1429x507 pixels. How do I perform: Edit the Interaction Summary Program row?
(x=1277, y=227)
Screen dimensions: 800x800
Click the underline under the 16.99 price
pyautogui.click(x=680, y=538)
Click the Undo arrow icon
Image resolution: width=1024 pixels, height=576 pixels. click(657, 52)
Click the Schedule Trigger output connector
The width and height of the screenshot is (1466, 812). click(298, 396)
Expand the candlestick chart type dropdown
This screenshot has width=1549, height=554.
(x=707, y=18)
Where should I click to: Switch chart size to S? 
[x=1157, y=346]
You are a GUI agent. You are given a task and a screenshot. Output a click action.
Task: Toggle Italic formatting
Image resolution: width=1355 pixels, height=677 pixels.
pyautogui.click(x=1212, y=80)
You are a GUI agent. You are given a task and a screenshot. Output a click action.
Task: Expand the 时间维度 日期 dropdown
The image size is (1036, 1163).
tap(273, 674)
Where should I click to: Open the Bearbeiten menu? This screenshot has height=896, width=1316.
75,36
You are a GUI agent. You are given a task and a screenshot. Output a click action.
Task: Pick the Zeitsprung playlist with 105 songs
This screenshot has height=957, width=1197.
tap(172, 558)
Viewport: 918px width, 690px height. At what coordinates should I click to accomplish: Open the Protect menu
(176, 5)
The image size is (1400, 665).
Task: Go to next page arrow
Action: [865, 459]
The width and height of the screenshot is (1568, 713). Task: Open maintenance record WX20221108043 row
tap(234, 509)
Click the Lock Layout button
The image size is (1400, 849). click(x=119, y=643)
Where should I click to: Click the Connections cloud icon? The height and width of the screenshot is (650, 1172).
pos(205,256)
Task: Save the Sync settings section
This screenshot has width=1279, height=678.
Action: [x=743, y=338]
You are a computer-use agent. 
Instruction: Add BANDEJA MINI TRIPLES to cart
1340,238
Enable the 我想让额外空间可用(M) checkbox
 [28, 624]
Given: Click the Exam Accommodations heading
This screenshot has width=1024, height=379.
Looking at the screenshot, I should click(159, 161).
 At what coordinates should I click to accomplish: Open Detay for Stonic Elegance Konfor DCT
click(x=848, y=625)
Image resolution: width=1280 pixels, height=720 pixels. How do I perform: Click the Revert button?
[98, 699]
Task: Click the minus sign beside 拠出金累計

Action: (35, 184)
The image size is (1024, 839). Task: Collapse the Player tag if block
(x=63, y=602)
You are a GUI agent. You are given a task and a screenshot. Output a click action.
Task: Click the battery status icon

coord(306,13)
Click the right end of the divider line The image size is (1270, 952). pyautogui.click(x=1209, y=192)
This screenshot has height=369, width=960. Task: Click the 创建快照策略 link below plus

§ Task statement:
Reproduce the material precisely, including every line.

§ Solution to this problem:
1429x507 pixels. How do I perform: Edit the Interaction Summary Program row?
(x=1277, y=227)
Screen dimensions: 800x800
Click the underline under the 16.99 price
pyautogui.click(x=680, y=538)
Click the Undo arrow icon
Image resolution: width=1024 pixels, height=576 pixels. click(657, 52)
Click the Schedule Trigger output connector
The width and height of the screenshot is (1466, 812). click(298, 396)
Expand the candlestick chart type dropdown
This screenshot has width=1549, height=554.
(x=707, y=18)
Where should I click to: Switch chart size to S? 
[x=1157, y=346]
You are a GUI agent. You are given a task and a screenshot. Output a click action.
Task: Toggle Italic formatting
Image resolution: width=1355 pixels, height=677 pixels.
pyautogui.click(x=1212, y=80)
You are a GUI agent. You are given a task and a screenshot. Output a click action.
Task: Expand the 时间维度 日期 dropdown
The image size is (1036, 1163).
tap(273, 674)
Where should I click to: Open the Bearbeiten menu? This screenshot has height=896, width=1316.
75,36
You are a GUI agent. You are given a task and a screenshot. Output a click action.
Task: Pick the Zeitsprung playlist with 105 songs
This screenshot has height=957, width=1197.
tap(172, 558)
Viewport: 918px width, 690px height. At what coordinates should I click to accomplish: Open the Protect menu
(176, 5)
The image size is (1400, 665).
Task: Go to next page arrow
Action: [865, 459]
The width and height of the screenshot is (1568, 713). Task: Open maintenance record WX20221108043 row
tap(234, 509)
Click the Lock Layout button
The image size is (1400, 849). click(x=119, y=643)
Where should I click to: Click the Connections cloud icon? The height and width of the screenshot is (650, 1172).
pos(205,256)
Task: Save the Sync settings section
This screenshot has width=1279, height=678.
Action: [x=743, y=338]
You are a computer-use agent. 
Instruction: Add BANDEJA MINI TRIPLES to cart
1340,238
Enable the 我想让额外空间可用(M) checkbox
 [28, 624]
Given: Click the Exam Accommodations heading
This screenshot has width=1024, height=379.
Looking at the screenshot, I should click(159, 161).
 At what coordinates should I click to accomplish: Open Detay for Stonic Elegance Konfor DCT
click(x=848, y=625)
Image resolution: width=1280 pixels, height=720 pixels. How do I perform: Click the Revert button?
[98, 699]
Task: Click the minus sign beside 拠出金累計

Action: (35, 184)
The image size is (1024, 839). Task: Collapse the Player tag if block
(x=63, y=602)
You are a GUI agent. You are given a task and a screenshot. Output a click action.
Task: Click the battery status icon

coord(306,13)
Click the right end of the divider line The image size is (1270, 952). pyautogui.click(x=1209, y=192)
This screenshot has height=369, width=960. Task: Click the 创建快照策略 link below plus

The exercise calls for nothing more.